┌─ Data records
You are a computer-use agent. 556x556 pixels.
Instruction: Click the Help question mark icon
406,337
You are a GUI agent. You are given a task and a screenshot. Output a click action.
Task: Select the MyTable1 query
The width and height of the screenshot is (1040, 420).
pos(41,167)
└─
- What to work on -
Give an exact copy of every line from the one holding "The width and" through the end of the records, both included, and no other lines.

- Solution below -
The width and height of the screenshot is (1040, 420).
pos(41,167)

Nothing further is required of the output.